**WHAT IS BEING ASKED**. Reproduce the full abstract on financial incentives and opioid prescribing below word for word.
+++ TEXT SECTION
Effect of Surgery-Specific Financial Incentive on Opioid Prescribing Practices: Outcomes of a Statewide Surgical Collaborative
Journal of Urology
INTRODUCTION AND OBJECTIVE:
Reducing unnecessary opioid prescriptions after ureteroscopy (URS) has been advocated. The Michigan Pain Optimization Pathway (MPOP) was a payor initiative begun in 7/2019 funded by Blue Cross Blue Shield of Michigan that provided a 35% increased reimbursement to urologists if no opioids were prescribed after URS. It is unknown how financial incentives effect opioid prescribing practices after ambulatory URS. We therefore aimed to understand the effect of this statewide financial incentive on opioid prescribing after URS as compared to shockwave lithotripsy (SWL) where no such incentive was in place.
Using the Michigan Urological Surgery Improvement Collaborative (MUSIC) registry we identified all SWL and URS cases from 2018-2020. We separated cases by date with January 2018 - June 2019 as pre-MPOP and July 2019 - December 2020 as post-MPOP. We assessed surgeon rates of postoperative opioid prescription by treatment modality. Urologists (N=80) who had performed at least 5 SWL and URS during the study period were included. We compared opioid prescription rates pre- and post-MPOP by modality. Changes were classified as increase, small decrease and large decrease, defined as any rate increase, ≤20% and >20%, respectively. Change in pre- and post-MPOP opioid rates between SWL and URS paired by surgeon were compared using the signed rank test.
++++++
+++ DATASET ENTRIES
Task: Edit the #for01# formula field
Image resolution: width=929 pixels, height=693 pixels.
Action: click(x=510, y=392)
++++++
+++ DATASET ENTRIES
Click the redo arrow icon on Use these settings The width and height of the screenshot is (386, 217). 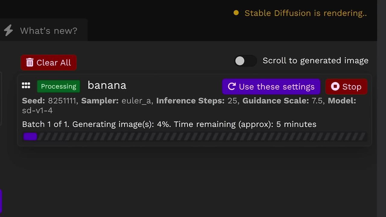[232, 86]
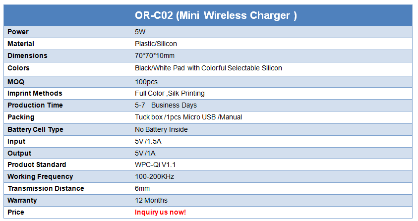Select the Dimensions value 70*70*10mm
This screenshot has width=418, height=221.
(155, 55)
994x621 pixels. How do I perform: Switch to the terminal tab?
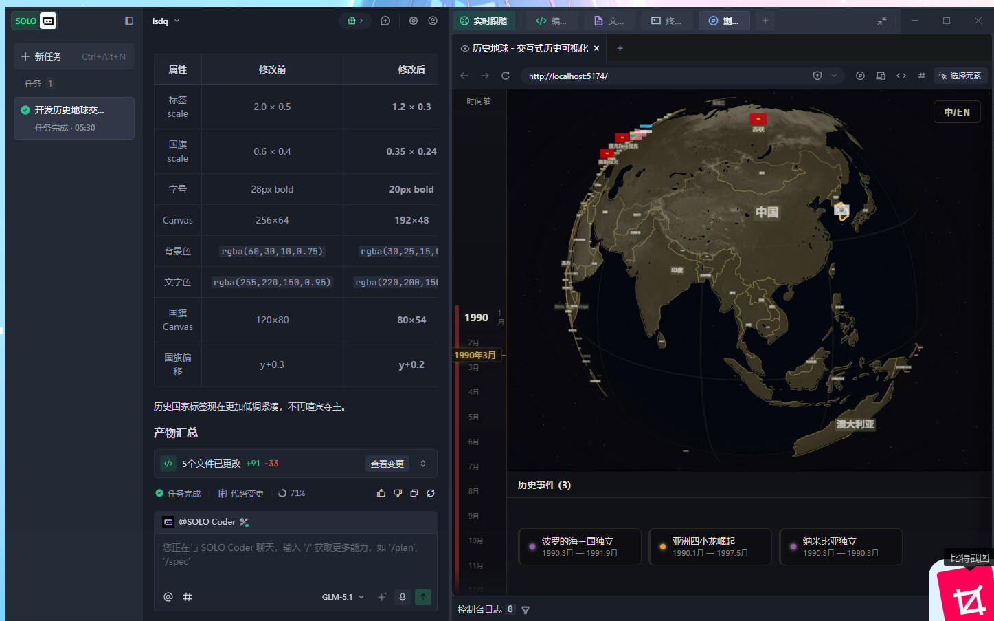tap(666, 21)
++++++
**EXERCISE ANSWER**.
Effect of Surgery-Specific Financial Incentive on Opioid Prescribing Practices: Outcomes of a Statewide Surgical Collaborative
Journal of Urology
INTRODUCTION AND OBJECTIVE:
Reducing unnecessary opioid prescriptions after ureteroscopy (URS) has been advocated. The Michigan Pain Optimization Pathway (MPOP) was a payor initiative begun in 7/2019 funded by Blue Cross Blue Shield of Michigan that provided a 35% increased reimbursement to urologists if no opioids were prescribed after URS. It is unknown how financial incentives effect opioid prescribing practices after ambulatory URS. We therefore aimed to understand the effect of this statewide financial incentive on opioid prescribing after URS as compared to shockwave lithotripsy (SWL) where no such incentive was in place.
Using the Michigan Urological Surgery Improvement Collaborative (MUSIC) registry we identified all SWL and URS cases from 2018-2020. We separated cases by date with January 2018 - June 2019 as pre-MPOP and July 2019 - December 2020 as post-MPOP. We assessed surgeon rates of postoperative opioid prescription by treatment modality. Urologists (N=80) who had performed at least 5 SWL and URS during the study period were included. We compared opioid prescription rates pre- and post-MPOP by modality. Changes were classified as increase, small decrease and large decrease, defined as any rate increase, ≤20% and >20%, respectively. Change in pre- and post-MPOP opioid rates between SWL and URS paired by surgeon were compared using the signed rank test.